§ **What you are asked to do**
Using the records below, locate all lines containing "header" and return them.

^^^^

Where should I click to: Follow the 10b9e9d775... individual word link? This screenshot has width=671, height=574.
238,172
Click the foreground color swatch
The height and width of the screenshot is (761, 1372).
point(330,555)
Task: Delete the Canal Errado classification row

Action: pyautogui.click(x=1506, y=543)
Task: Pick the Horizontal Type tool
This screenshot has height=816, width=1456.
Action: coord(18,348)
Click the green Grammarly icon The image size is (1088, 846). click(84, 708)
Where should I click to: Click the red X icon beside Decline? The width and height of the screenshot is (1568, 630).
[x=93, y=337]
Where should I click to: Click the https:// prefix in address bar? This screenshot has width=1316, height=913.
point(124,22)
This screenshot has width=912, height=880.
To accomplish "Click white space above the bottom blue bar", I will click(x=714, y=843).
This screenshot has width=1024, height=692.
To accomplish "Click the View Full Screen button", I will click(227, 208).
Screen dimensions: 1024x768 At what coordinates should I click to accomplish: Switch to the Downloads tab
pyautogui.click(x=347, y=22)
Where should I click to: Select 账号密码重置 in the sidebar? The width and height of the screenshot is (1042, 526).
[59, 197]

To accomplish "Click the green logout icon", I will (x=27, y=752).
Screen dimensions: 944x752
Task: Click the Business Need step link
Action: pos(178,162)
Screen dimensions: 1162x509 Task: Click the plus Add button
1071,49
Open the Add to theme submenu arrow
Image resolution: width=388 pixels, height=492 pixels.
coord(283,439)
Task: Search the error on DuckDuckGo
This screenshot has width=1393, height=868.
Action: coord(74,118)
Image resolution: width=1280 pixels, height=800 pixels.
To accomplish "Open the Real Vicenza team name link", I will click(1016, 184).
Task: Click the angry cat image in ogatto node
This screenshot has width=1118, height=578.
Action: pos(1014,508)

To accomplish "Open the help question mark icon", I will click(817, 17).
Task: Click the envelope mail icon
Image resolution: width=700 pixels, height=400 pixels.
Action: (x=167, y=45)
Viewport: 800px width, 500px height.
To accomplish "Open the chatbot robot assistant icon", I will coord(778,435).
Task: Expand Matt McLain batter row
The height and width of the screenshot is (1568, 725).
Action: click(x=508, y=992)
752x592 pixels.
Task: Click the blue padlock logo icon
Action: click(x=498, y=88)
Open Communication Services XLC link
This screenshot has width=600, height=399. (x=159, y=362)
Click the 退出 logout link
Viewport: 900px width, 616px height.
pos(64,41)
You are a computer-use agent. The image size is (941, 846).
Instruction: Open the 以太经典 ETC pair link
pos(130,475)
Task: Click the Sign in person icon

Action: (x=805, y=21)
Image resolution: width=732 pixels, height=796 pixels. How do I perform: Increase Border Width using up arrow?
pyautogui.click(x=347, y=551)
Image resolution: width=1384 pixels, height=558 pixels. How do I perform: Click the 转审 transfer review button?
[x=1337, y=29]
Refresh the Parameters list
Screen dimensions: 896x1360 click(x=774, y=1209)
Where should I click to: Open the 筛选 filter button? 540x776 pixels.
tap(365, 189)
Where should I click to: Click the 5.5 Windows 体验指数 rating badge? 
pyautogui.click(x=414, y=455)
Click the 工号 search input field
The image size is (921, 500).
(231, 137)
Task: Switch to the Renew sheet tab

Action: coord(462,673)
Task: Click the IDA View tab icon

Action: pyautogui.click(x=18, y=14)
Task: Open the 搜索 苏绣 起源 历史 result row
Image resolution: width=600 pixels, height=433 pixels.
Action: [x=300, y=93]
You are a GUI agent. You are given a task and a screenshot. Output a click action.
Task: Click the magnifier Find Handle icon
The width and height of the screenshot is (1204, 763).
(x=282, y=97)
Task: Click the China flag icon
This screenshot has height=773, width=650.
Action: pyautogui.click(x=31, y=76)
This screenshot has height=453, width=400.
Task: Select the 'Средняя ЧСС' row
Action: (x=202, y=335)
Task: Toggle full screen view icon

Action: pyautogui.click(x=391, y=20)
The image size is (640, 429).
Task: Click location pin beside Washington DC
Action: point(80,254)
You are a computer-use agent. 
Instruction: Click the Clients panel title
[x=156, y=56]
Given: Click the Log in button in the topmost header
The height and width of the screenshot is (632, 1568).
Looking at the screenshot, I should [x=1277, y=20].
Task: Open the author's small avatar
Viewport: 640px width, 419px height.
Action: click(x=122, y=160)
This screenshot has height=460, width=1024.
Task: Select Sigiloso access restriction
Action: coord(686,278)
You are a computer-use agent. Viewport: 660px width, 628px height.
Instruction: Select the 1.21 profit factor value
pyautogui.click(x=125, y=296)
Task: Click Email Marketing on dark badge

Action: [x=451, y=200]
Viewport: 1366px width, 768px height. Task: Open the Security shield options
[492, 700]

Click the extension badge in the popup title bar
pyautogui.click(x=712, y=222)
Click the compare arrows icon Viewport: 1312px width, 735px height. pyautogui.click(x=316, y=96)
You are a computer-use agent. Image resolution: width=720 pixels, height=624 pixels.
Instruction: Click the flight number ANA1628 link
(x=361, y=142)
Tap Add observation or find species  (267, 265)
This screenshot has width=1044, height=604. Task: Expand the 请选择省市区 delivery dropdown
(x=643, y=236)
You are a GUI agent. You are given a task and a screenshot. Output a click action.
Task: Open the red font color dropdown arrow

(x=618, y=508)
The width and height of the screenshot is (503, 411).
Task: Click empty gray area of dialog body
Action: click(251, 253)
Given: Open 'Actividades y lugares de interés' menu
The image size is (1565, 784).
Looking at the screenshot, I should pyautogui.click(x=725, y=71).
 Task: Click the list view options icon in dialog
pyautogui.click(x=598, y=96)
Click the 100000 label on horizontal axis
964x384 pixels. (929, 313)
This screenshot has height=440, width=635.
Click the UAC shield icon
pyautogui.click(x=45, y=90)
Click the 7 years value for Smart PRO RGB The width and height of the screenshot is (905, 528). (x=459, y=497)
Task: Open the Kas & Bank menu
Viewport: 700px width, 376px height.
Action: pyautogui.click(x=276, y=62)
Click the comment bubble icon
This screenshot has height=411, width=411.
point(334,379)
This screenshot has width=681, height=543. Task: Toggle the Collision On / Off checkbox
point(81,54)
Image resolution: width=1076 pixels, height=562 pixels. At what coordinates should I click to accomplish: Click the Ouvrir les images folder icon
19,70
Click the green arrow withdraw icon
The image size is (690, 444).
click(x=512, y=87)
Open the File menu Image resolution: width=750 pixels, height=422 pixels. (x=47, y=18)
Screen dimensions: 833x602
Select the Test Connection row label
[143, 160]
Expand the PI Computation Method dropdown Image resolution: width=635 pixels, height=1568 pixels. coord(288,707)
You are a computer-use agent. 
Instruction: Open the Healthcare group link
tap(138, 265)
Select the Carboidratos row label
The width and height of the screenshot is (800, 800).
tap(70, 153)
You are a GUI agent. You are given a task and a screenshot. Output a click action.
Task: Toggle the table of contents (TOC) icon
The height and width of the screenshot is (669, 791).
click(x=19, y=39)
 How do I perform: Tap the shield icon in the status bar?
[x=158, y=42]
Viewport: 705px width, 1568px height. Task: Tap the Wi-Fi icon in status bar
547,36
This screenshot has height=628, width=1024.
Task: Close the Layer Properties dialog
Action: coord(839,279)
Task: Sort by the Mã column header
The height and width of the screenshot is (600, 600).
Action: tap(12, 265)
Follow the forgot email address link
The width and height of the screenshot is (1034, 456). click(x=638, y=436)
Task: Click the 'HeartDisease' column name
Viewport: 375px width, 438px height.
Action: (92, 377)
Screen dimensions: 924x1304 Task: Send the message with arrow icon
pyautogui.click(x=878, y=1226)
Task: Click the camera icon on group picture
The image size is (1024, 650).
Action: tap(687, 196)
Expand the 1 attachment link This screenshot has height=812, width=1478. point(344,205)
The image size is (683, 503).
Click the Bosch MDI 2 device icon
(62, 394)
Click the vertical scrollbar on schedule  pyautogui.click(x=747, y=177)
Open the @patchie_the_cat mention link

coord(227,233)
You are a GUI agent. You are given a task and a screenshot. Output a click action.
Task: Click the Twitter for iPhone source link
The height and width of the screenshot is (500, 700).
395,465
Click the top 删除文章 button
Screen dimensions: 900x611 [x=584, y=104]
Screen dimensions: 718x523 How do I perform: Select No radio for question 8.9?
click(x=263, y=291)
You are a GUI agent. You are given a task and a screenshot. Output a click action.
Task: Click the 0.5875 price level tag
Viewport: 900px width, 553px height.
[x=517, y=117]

^^^^

§ **Solved exercise**
Given: Click the Log in button in the topmost header
Task: Sort by the Mã column header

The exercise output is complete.